Я в самом начале откровений деда о медведях и голых девицах уже был с открытыми глазами и перевёрнутой мировой картинкой, а при упоминании товарища «Эс», так и подпрыгнул в этой картинке прямо… Вниз. Чуть с Америки не свалился.
«Выходит, Павел знает и помнит имя Скефия. “Товарищ Эс”. Придумал же. Как бы его расспросить?.. Может, не надо? Но всё равно же не утерплю», — замелькало в перевёрнутой голове вывернутыми наизнанку мыслями.
— Что за зверь? Товарищ этот, которого ты назвал, «Эс», — еле сдерживаясь от дрожи в голосе, спросил у деда.
— Бог его знает. Это ещё пращуры от нашего ремесла так мир обзывали. Планету нашу. После и на аглицком переврали. «Эс» или «Ес», или «Ёс». Что-то подобное, — разъяснил Павел.
— Earth. Так вот, откуда у американеров и англичан название земли. Думают, что мир землёю называют? Или землю миром? Товарищ Эс. А я-то, дубинушка, Бог знает, что подумал, — разочаровался и возгордился я одновременно.
«Получается,
Тем временем мы уже вовсю неслись над морем.
Неудобно разглядывать всё вверх ногами, но всё равно интересно. Синее-синее море с барашками на гребнях волн напоминало синее небо с облачками, и когда наша Америка приступила к взлёту в это самое море, я вздрогнул и зажмурился.
Не мог справиться с чувствами взлёта, который на самом деле был посадкой. Снижением, а не подъёмом. Может, поэтому пропустил все подробности посадки на остров. На первый в моей жизни остров со спавшим вулканом и гейзерами.
— Распрягайся. Мы на месте, — доложил дед, и я раскрыл глаза.
— Где же вулкан? — опешил, когда не увидел из-за тумана вершину горы с кратером на макушке.
— А ваше благородие уже выздоровели? — покосился на меня дед.
Пока соображал, о чём он спрашивает, дед начал раздеваться прямо на бережку небольшой, но достаточно глубокой лужи, со всех сторон обложенной валунами и камнями. В эту лужу или, скорее, маленькое озерцо впадал, а потом вытекал прозрачный ручеёк с горячей водой, отчего и она сама, и вся округа была погружена в бледный еле прозрачный туман.
— Меня что, уже простили? Дед, мне снова мозги на место вправили. Я теперь всё вижу, как обычно. Всё ногами вниз, — обрадовался я подарку товарища Эс.
Дед сначала раздевался и складывал свои вещи на Америку, которая вросла в землю рядом с озерцом-запрудой, а потом неожиданно зашвырнул всю эту охапку в воду чуть ниже по течению горячего ручья, со всех сторон заросшего буйной осенней растительностью.
— Мир, сделай старику доброе дело. Простирни покуда я на процедурах, — попросил он Скефия и, отбросив палку в сторону, начал осторожно входить в подобие заводи не более метра в глубину.

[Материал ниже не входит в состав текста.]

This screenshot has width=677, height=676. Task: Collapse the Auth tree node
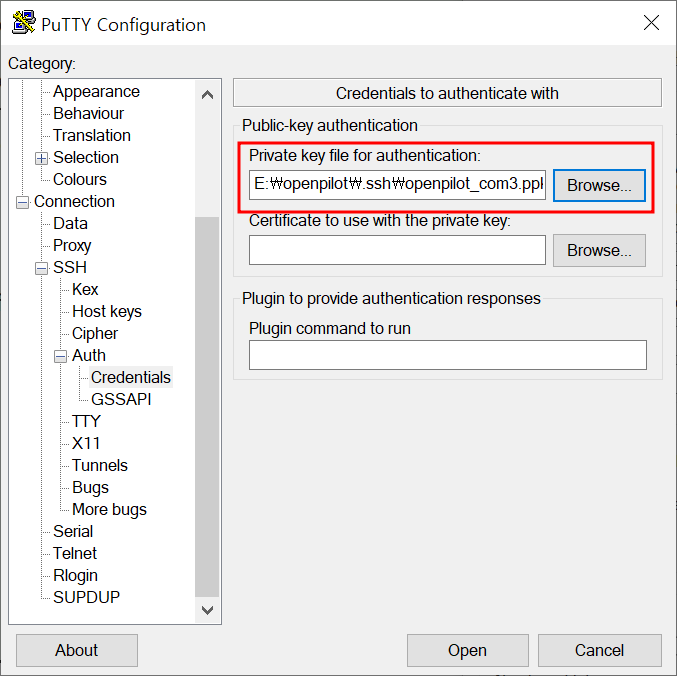[x=60, y=357]
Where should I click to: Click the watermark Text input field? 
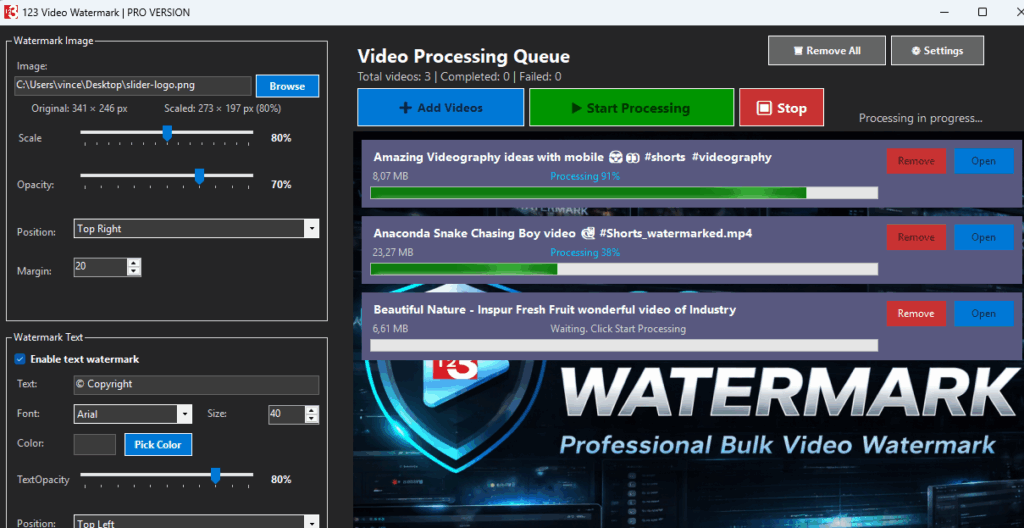[196, 384]
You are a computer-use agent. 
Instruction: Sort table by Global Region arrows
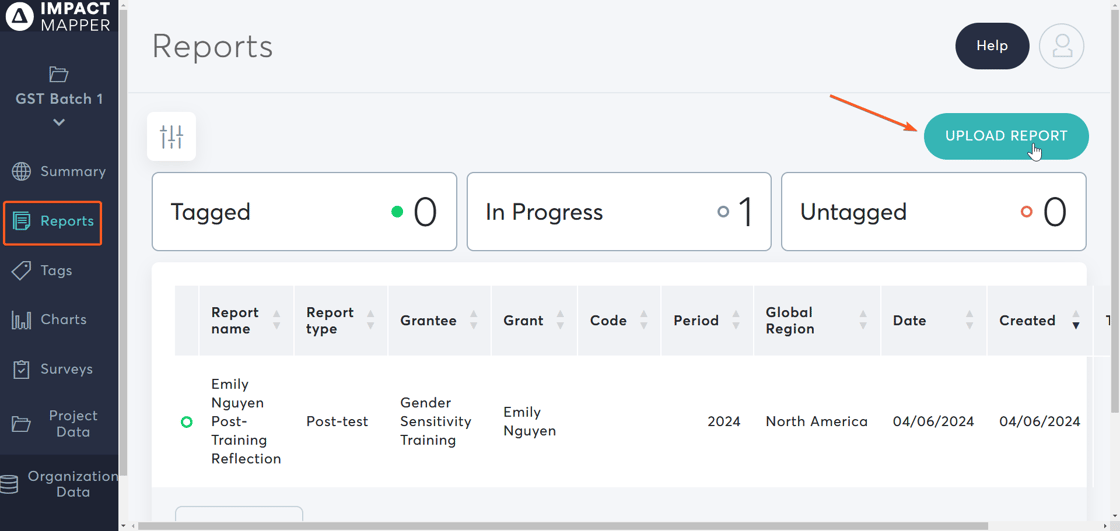coord(862,320)
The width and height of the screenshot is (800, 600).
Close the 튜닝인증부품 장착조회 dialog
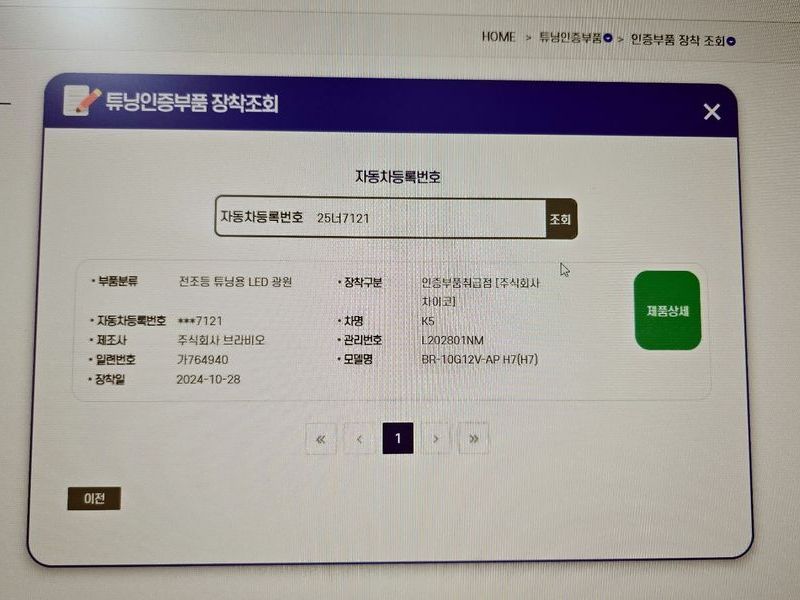coord(711,112)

Дедовские тряпки сначала нырнули в воду, потом покрылись какой-то мутью с пузырьками воздуха, потом муть и пузырьки унесло вниз по течению, а вещи остались плавать возле бережка.

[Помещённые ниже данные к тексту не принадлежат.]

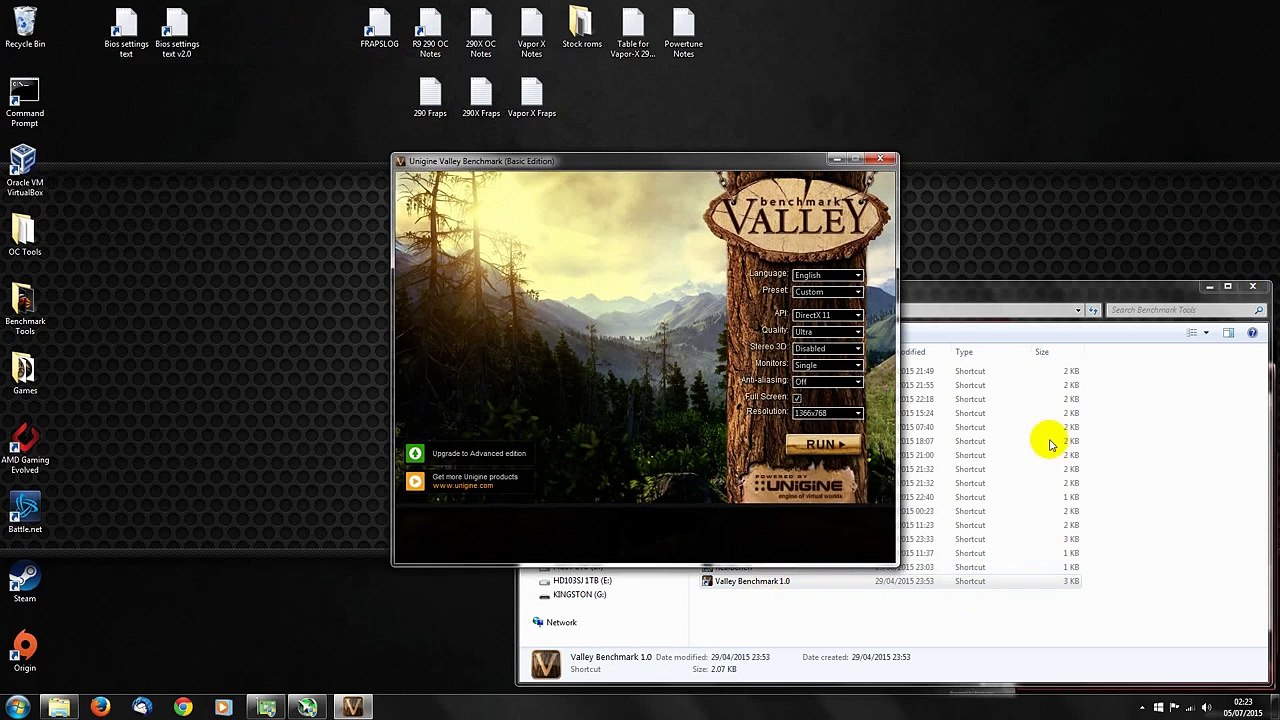
Task: Open Firefox from the taskbar
Action: tap(100, 707)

Павел опустился в бассейн в рубахе и трусах, которые прямо на нём покрылись той же пузырившейся мутью, и «стирка» повторилась.

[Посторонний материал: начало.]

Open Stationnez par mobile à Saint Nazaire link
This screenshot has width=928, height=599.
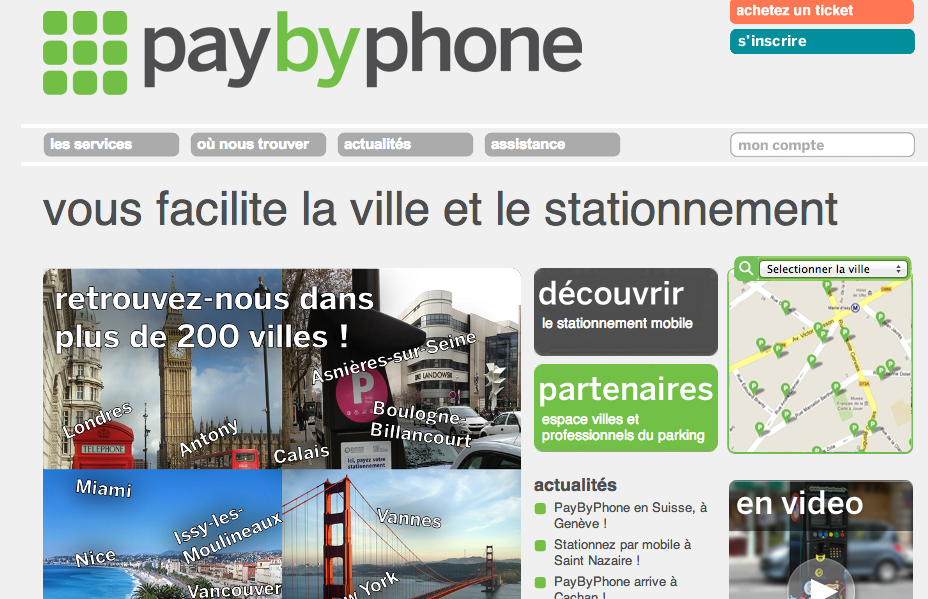[622, 552]
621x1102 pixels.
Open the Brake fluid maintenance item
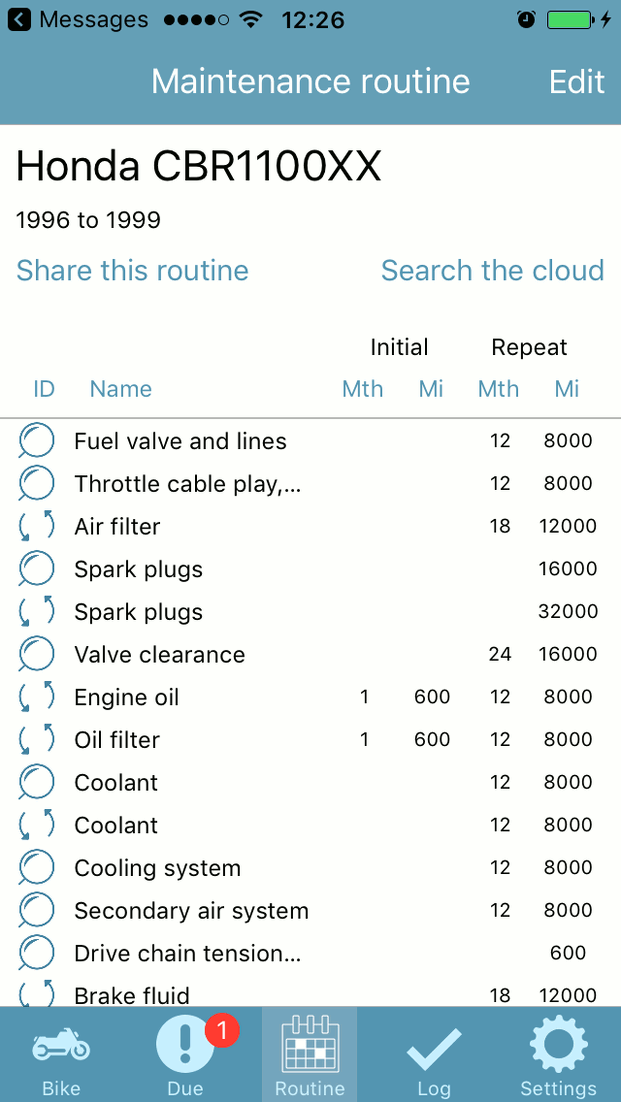(x=132, y=995)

— Обнажайся и в воду! После взлёта разглядишь остров и океан. И простирни всё, что на себе. Мир о том попроси. За минуту всё высохнет, вот увидишь. Он нынче добрый.
Согласился же на счёт твоего прощения, так что, получай удовольствие. Это и есть паратунка или паратунька. А я, с твоего позволения, расслаблюсь.
Дед зажмурился и повис в толще горячей воды, раскинув руки в стороны, оставаясь на поверхности только своей бородой и лицом, а я, перестав озираться по сторонам, снял с себя обувь, куртку и оставил их вместе с полотенцем на Америке. Потом прямо в одежде залез в кипяток, выбрав место, которое было помельче, чем дедово, после чего попросил Скефия о стирке.
Поначалу вода просто обжигала и никакого удовольствия от вулканического погружения я не получил, а вот, когда всё тело привыкло к теплу, оказавшемуся не таким уж и кипящим, я тоже воспарил, оставив над водой только нос и глаза.